Nakken’s journey to the Giants began as a young softball player growing up in Woodland, Calif. After playing softball at Sacramento State University, Nakken earned a master’s degree in sport management from the University of San Francisco.
In March 2014, during her master’s program, Nakken started with the Giants as a baseball operations intern. She’s been with the organization ever since.
In her current role, Nakken assists the coaching staff in nearly every aspect of the game, with a focus on baserunning and outfield positioning.
“I’m here to assist the coaches and put them in a position to come to work every day ready to make a difference in these athletes,” Nakken said. “These guys are Major League Baseball players. They know how to play the game, and I learn from them every single day as much as they learn from us as coaches…Coaching isn’t always as much about making the physical adjustments to somebody, but it’s also about understanding each athlete at the human level.”
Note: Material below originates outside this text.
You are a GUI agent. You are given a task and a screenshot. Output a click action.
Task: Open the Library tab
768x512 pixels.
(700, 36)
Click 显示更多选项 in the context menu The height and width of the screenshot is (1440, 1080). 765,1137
After she made her major league coaching debut in 2020, Nakken donated the jersey she wore during San Francisco’s season opener to the Hall of Fame, where it is now on display in the Giants locker within the Museum’s Your Team Today exhibit.
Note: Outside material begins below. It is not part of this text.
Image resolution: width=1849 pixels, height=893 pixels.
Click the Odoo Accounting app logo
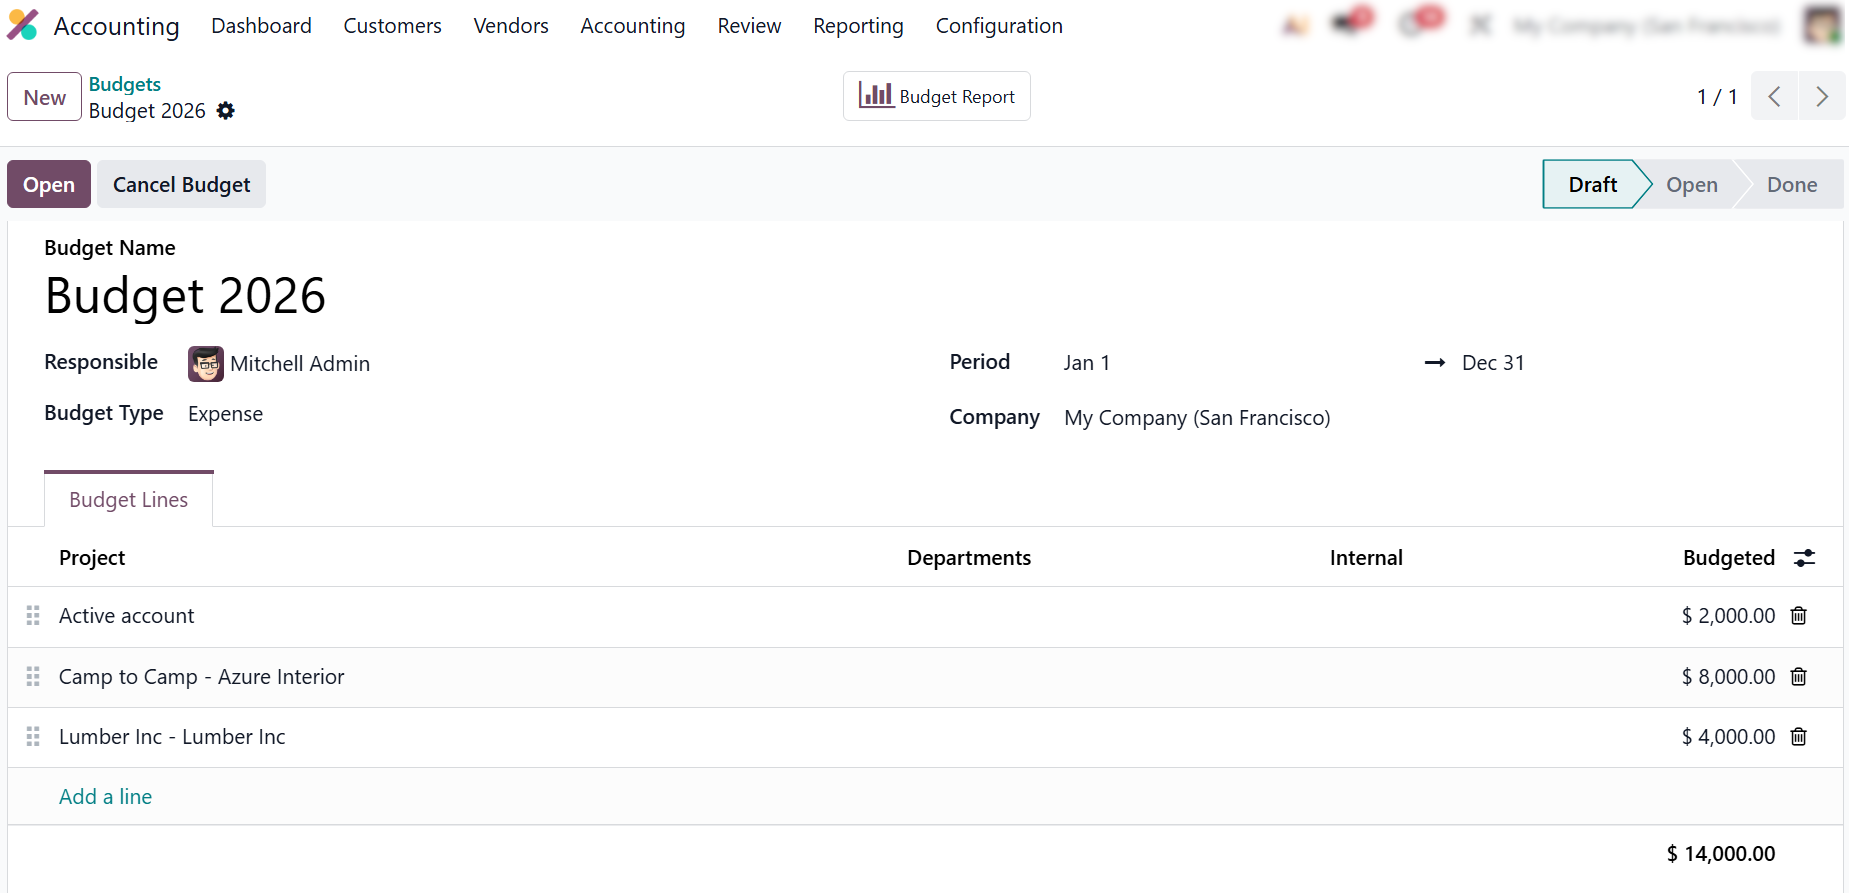pyautogui.click(x=22, y=25)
Also represented within the Hall of Fame’s collection is Rachel Balkovec, who will break down another barrier in 2022 by becoming the first woman to serve as a full-time manager in affiliated baseball. In January 2022, Balkovec was named manager of the Yankees’ Low-A affiliate, the Tampa Tarpons.
Balkovec, who has been a coach in professional baseball for 10 years, previously served as a hitting coach in the rookie-level Florida Complex League for the Yankees. When she took on that role in 2019, she became the first female full-time hitting coach in an MLB organization. In July 2021, she broke yet another glass ceiling, when she became the first woman to serve as a coach in the MLB Futures Game. She donated her cap from that game to the Hall of Fame.
Balkovec doesn’t take lightly the responsibility she holds as a trailblazer in the game.
“I don’t think you sign your name on the dotted line to do something like this and then say, ‘Well, I don’t want to be a role model,’” Balkovec told MLB.com in 2022. “I want to be a visible idea for young women. I want to be a visible idea for dads that have daughters; I want to be out there. I have two jobs, and that’s fine.”
On the same day Balkovec was named to her previous role in 2019, the Cubs took on a groundbreaking new hire of their own, naming Rachel Folden as a lead hitting lab tech and fourth coach for Rookie League Mesa.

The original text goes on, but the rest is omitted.